DIRECTIONS FOR THIS TASK => Please write out all of the rows below again, substituting "Where do I click to" for "Where should I click to" wherever it occurs and changing nothing else.

━━━ RECORD EXTRACTS

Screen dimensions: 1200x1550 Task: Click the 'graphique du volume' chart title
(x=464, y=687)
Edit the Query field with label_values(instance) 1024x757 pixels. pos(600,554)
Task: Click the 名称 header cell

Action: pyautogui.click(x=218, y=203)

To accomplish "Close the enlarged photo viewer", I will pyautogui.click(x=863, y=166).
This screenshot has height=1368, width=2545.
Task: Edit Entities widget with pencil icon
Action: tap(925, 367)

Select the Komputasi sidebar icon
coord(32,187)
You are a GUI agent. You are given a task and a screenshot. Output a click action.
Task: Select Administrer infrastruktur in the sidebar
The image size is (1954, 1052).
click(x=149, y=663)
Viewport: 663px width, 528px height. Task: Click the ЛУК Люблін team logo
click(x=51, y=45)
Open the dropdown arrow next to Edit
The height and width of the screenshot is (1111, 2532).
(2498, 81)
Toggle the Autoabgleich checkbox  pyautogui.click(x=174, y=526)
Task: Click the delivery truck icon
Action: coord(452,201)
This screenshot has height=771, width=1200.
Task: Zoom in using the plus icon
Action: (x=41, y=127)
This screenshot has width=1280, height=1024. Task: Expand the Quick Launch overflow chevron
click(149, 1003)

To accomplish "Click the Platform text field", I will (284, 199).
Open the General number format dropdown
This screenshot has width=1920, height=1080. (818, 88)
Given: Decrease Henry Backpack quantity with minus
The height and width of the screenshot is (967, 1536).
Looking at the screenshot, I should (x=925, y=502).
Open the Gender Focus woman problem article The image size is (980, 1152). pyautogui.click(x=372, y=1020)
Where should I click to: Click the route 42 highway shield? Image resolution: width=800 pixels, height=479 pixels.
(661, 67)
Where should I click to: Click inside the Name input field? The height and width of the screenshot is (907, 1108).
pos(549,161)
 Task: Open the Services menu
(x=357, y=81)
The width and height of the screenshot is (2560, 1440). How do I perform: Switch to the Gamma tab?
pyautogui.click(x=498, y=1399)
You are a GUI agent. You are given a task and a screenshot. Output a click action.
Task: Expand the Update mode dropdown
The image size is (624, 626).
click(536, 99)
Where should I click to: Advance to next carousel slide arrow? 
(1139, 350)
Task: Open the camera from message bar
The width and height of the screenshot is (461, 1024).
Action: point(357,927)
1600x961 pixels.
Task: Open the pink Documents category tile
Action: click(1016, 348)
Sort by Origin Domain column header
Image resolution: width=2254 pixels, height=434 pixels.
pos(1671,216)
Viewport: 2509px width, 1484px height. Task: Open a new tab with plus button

━━━━━━

WRITTEN REPLY =>
Screen dimensions: 1200x1550 Task: Click the 'graphique du volume' chart title
(x=464, y=687)
Edit the Query field with label_values(instance) 1024x757 pixels. pos(600,554)
Task: Click the 名称 header cell

Action: pyautogui.click(x=218, y=203)

To accomplish "Close the enlarged photo viewer", I will pyautogui.click(x=863, y=166).
This screenshot has height=1368, width=2545.
Task: Edit Entities widget with pencil icon
Action: tap(925, 367)

Select the Komputasi sidebar icon
coord(32,187)
You are a GUI agent. You are given a task and a screenshot. Output a click action.
Task: Select Administrer infrastruktur in the sidebar
The image size is (1954, 1052).
click(x=149, y=663)
Viewport: 663px width, 528px height. Task: Click the ЛУК Люблін team logo
click(x=51, y=45)
Open the dropdown arrow next to Edit
The height and width of the screenshot is (1111, 2532).
(2498, 81)
Toggle the Autoabgleich checkbox  pyautogui.click(x=174, y=526)
Task: Click the delivery truck icon
Action: coord(452,201)
This screenshot has height=771, width=1200.
Task: Zoom in using the plus icon
Action: (x=41, y=127)
This screenshot has width=1280, height=1024. Task: Expand the Quick Launch overflow chevron
click(149, 1003)

To accomplish "Click the Platform text field", I will (284, 199).
Open the General number format dropdown
This screenshot has width=1920, height=1080. (818, 88)
Given: Decrease Henry Backpack quantity with minus
The height and width of the screenshot is (967, 1536).
Looking at the screenshot, I should (x=925, y=502).
Open the Gender Focus woman problem article The image size is (980, 1152). pyautogui.click(x=372, y=1020)
Where do I click to: Click the route 42 highway shield? Image resolution: width=800 pixels, height=479 pixels.
(661, 67)
Where do I click to: Click inside the Name input field? The height and width of the screenshot is (907, 1108).
pos(549,161)
 Task: Open the Services menu
(x=357, y=81)
The width and height of the screenshot is (2560, 1440). How do I perform: Switch to the Gamma tab?
pyautogui.click(x=498, y=1399)
You are a GUI agent. You are given a task and a screenshot. Output a click action.
Task: Expand the Update mode dropdown
The image size is (624, 626).
click(536, 99)
Where do I click to: Advance to next carousel slide arrow? 
(1139, 350)
Task: Open the camera from message bar
The width and height of the screenshot is (461, 1024).
Action: point(357,927)
1600x961 pixels.
Task: Open the pink Documents category tile
Action: click(1016, 348)
Sort by Origin Domain column header
Image resolution: width=2254 pixels, height=434 pixels.
pos(1671,216)
Viewport: 2509px width, 1484px height. Task: Open a new tab with plus button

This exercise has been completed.